An interview was conducted with RN BB on 1/20/22 at 12:45 p.m. in the ED. RN BB stated he remembered P #1 because he encountered P#1 when he arrived for his morning shift. RN BB said the waiting time was about twelve to thirteen hours when P #1 arrived in the ED because of the large number of patients. RN BB said when he arrived that morning, P#1 was standing in the middle of the ED lobby close to the entrance door. RN BB asked P#1 to move away from the entrance to allow other patients to come in. RN BB said he tried explaining the triage process to P#1. RN BB told P#1 that they saw patients by acuity, not by order of arrival. RN BB said P #1 got upset and followed him to ED Zone 3. RN BB stated P#1 was upset, verbally aggressive, and followed him around. Someone else intervened due to P#1's behavior. RN BB said P #1 did not tell anyone he was leaving.

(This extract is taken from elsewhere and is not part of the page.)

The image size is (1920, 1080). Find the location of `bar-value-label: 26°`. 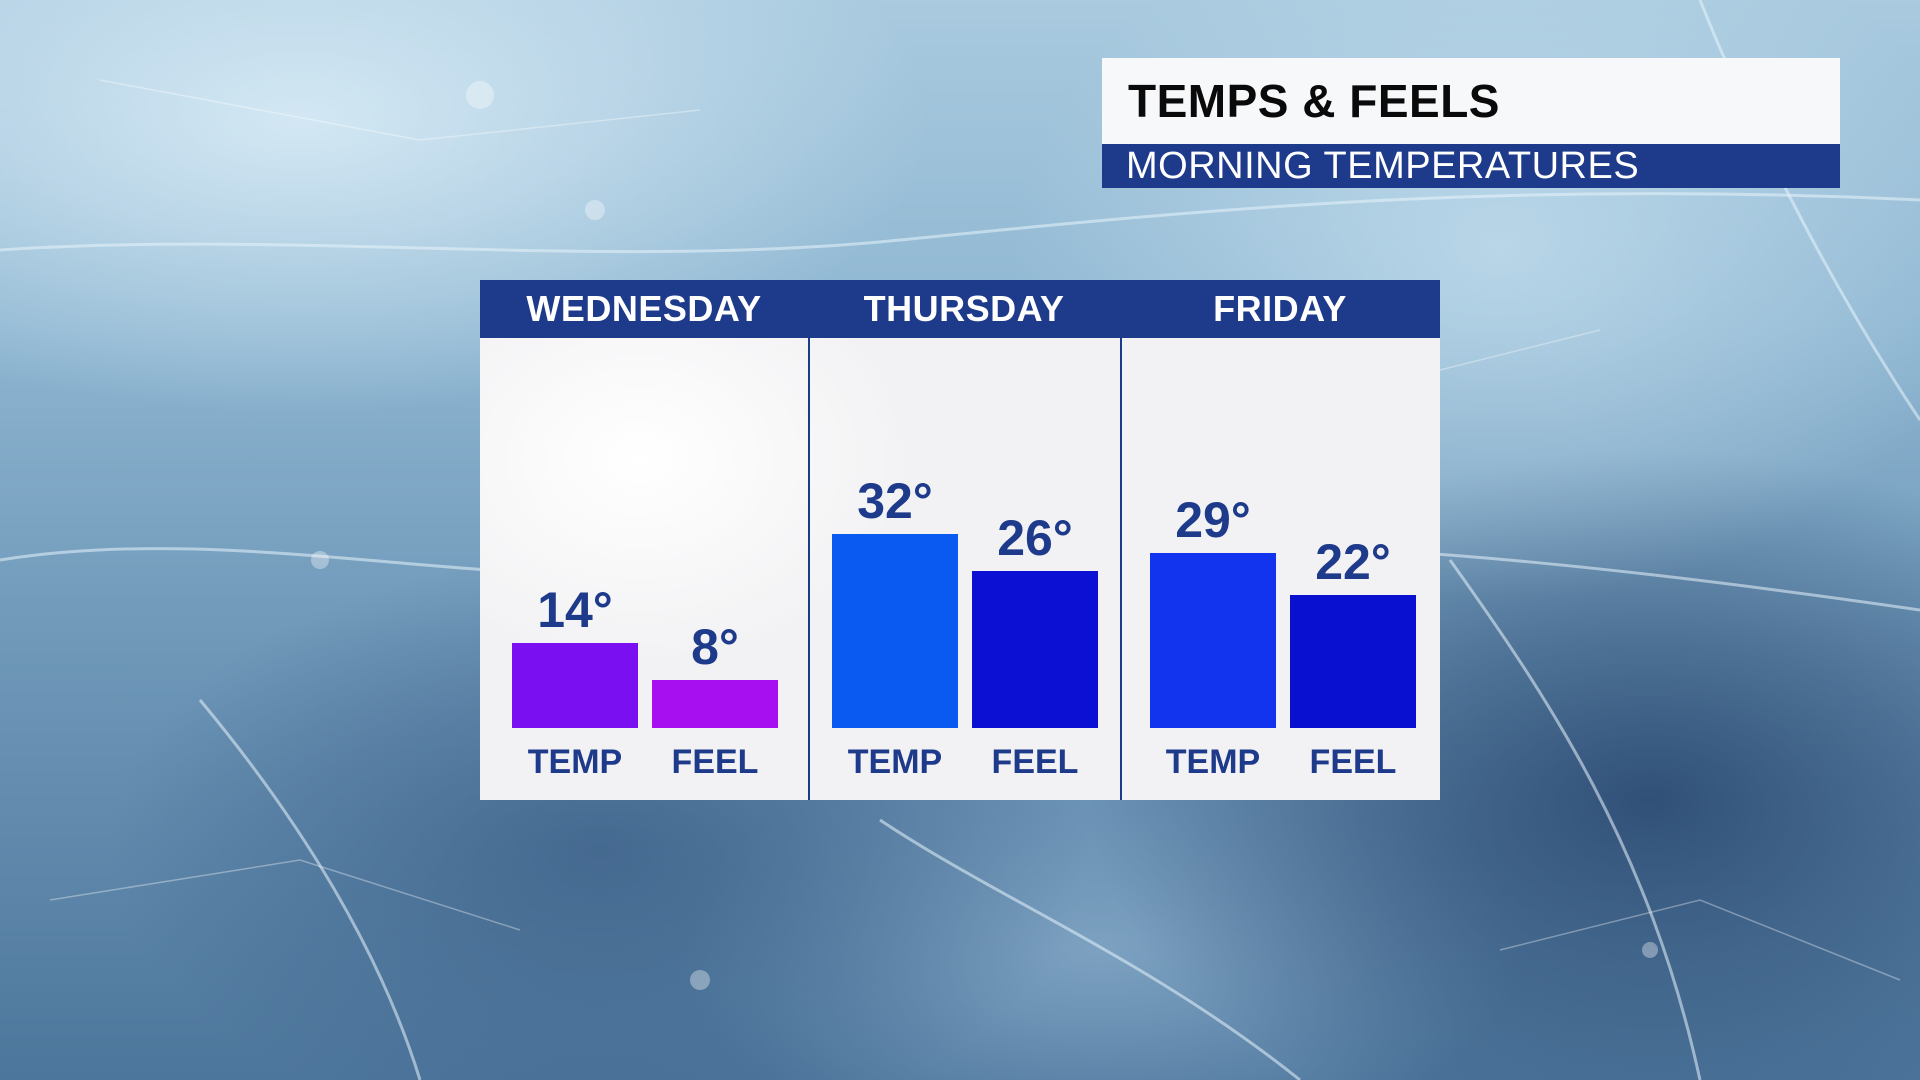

A telephone interview was conducted with the complainant on 1/20/22 at 1:24 p.m. The complainant stated that P#1 came to the ED because P#1 wanted to know what was causing the back pain and the problem. The complainant said the night P#1 went to the ED; it was busy. The complainant stated that the facility performed x-rays on P#1, but they did not tell P#1 anything after the x-rays. Since leaving the ED, the complainant said P#1's back was not much better with natural remedies.
Based on a medical record review, interviews with staff, and a review of policies and procedures, it was determined that the facility failed to provide P#1 with an appropriate MSE. P#1 was in the ED for 13 hours and then LWBS. In addition, P#1 did not receive reassessments of vital signs or pain after being triaged.